Otobüs terminalinden iki dakika yokuş aşağı yürüyüp, Avenida Montes’e vardım. Önce biraz ters yöne gittim. Sonra geri dönüp, köşedeki benzin istasyonundan bir yüz metre yürüyünce The Adventure Brew Bed and Breakfast’i gördüm. İçeri girdim. Stefan yerleşmiş kahvaltı yapıyordu. Stefan’ın söylediğine göre o çakaralmaz otobüs, çok rahat gelmiş. Kaloriferi bol bol yakmışlar, benden 45 dakika önce çıkmasına rağmen, geleli bir satten fazla olmuş. Hastalığı geçmiş.
Ben de aynı hostele rezervasyon yaptırdım. Sonra İnternet bulunan iki kat yukarı çıktım ve daha önce buluşmaya karar verdiğimiz Koray’ı beklemeye başladım. Koray ile Brezilya, Paraguay’da görüşemedim ama nihayet La Paz’da yollarımız kesişti. Koray yardımlarla, beş parasız Güney Amerika’yı gezmeye çalışıyor. Sayfası “yar bana bir yolculuk”un bağlantısı tavsiyelerde…
Koray şimdiye kadar bir otelde kalıyormuş. Bolivya’da çoğu zaman oteller daha ucuz. Peki bu gezgin milleti neden böyle hostellerde, koğuşlarda kalıyor derseniz. Herkesin cevabı aynı “sosyalleşmek için”. O güne kadar hostellere pek sıcak gözle bakmayan Koray bile bir kaç gün sonra bu nedenle fikrini değiştirdi. Koray gelince Stefan’ın kaldığı BB yerine daha ucuz olan The Adventure Brew Hostel’de kalmaya karar verdik. Hemen iki bina yanda. Bunlar iki kardeş hostel, biri daha kalite takılıyor. Ama bu da fena değil, gördüğüm en sağlam ranzalar burada. Hiç sağa sola oynamıyor, kale gibi.

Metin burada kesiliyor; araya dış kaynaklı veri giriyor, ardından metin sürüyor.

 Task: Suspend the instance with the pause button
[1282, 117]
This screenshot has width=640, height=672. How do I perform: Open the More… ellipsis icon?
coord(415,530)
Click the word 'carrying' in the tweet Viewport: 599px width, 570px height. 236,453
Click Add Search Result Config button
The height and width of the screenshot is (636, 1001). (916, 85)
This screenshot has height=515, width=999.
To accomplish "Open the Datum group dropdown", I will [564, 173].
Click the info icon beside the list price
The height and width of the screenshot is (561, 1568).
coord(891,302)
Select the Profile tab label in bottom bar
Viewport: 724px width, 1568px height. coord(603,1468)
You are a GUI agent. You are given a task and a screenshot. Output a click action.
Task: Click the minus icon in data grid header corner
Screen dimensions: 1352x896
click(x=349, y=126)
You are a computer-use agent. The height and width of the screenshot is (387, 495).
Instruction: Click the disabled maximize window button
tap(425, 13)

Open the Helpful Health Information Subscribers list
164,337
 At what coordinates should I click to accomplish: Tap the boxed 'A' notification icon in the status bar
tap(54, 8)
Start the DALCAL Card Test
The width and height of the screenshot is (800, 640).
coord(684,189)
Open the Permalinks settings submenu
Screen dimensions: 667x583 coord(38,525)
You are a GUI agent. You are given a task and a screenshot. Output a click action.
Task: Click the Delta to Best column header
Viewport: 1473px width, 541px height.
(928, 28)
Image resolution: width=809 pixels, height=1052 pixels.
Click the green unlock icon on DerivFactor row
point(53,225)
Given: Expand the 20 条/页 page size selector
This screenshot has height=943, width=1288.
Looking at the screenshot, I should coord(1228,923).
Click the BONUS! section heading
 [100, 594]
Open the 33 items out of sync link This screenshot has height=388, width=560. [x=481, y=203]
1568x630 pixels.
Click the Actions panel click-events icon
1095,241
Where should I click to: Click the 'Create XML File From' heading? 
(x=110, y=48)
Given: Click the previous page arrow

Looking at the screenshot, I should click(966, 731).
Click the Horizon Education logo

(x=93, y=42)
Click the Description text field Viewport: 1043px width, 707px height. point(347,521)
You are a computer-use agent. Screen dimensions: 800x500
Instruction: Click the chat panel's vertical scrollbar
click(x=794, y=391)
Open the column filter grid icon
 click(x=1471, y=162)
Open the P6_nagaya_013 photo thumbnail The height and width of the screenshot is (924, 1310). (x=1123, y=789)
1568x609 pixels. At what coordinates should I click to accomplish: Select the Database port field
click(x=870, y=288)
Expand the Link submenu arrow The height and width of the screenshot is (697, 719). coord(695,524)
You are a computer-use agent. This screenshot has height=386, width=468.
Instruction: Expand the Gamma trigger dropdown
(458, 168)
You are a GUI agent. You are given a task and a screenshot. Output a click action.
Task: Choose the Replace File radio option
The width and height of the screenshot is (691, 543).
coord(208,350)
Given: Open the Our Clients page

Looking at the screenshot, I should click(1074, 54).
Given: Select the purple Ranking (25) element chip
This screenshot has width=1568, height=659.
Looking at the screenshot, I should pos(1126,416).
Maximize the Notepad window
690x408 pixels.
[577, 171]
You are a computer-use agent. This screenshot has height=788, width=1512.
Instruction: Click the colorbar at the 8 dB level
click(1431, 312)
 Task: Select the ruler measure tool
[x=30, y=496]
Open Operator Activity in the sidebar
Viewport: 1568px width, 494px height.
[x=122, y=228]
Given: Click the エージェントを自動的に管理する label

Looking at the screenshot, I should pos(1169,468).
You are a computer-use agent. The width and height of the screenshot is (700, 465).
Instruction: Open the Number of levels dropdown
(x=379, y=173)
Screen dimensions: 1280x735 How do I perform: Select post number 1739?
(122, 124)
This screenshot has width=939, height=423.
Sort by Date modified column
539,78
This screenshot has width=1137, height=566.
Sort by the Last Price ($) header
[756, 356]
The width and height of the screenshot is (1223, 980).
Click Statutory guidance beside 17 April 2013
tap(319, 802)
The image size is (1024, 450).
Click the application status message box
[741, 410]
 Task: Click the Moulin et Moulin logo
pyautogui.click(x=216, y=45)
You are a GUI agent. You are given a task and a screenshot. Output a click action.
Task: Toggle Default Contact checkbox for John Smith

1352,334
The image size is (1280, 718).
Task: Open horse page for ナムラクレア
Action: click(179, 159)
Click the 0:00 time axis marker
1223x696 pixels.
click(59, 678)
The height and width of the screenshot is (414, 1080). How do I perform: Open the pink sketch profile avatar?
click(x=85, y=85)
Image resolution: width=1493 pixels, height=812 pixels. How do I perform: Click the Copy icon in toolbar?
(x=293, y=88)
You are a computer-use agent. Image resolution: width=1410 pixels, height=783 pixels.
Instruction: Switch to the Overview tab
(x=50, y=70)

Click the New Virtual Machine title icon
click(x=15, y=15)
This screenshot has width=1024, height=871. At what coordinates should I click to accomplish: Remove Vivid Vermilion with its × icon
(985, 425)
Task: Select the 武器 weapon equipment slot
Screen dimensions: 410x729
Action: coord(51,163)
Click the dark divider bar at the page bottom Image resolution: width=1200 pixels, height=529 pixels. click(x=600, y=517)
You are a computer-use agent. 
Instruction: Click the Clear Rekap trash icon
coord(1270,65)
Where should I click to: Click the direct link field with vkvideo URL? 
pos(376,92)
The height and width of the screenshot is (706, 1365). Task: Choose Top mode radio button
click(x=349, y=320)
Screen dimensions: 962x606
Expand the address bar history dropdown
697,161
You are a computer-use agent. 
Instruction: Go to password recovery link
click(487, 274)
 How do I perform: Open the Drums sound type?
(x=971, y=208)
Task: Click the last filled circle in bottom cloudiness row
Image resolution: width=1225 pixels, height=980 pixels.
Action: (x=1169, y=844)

Banyoları da bol ve temiz. Güzel de bir barı var. Her gün, galiba saat yediye kadar, bir tane bira hediye ediyorlar. O gün saati geçirmeme rağmen birayı verdiler.
La Paz gezmesi
Öğlen, Koray ve Stefan bir şeyler yemeye çıktık. İdare eder bir yerde pizza yedik. Sonra Koray buralarda epeydir takıldığından ben Stefan ile turistik geziye çıktım. Stefan sabah bir yerleri görmüş. dörtlü bir müze varmış, amacımız onu ziyaret. Zaten bu müzeler La Paz’da gördüğüm ilk ve son tarihi ve turistik yerler oldu. Sonraki günlerde tembellikten başka bir yere gitmedim.
Yolda önce karşımıza “engelilerin eylemi” çıktı. Dün Sucre’de de görmüştüm. Engelliler bir kaç gündür tüm ülkede hakları için mücadele ediyorlar. Sloganları ise “sadaka değil, haklarımızı istiyoruz”.
Caddeyi geçemeyince başka yerden yürüdük, bu sefer de karşımıza şehrin merkezi Plaza Murillo’da askeri bir tören çıktı. İngiltere, Fransa vs. elçileri hükümet sarayında arzı endam edecekler, teker teker geliyorlar. Orada biraz takılıp, resmi törenleri izledik. Sonrada asıl amacımızın olduğu bölgeye, yani Jaen sokağı müzelerine yöneldik.
Burada dört küçük müze tek biletle geziliyor. Bilet ise Costumbrista müzesinde satılıyor. Hoş ve şirin, kolonyal Jaen sokağı fotoğraf için uygun bir yer. Müzelerde ise ufak tefek objeler, resimler falan var. Küçük porselen biblolar, Murillo’nun evi, altın müzesi görülen ilginç şeyler. Bazı bölümleri de restorasyon nedeniyle göremedik.
Hava kararırken Stefan’la bedava biralarımızı içmek için hostele döndük. Koray’da işlerini bitirmiş bizi bekliyordu.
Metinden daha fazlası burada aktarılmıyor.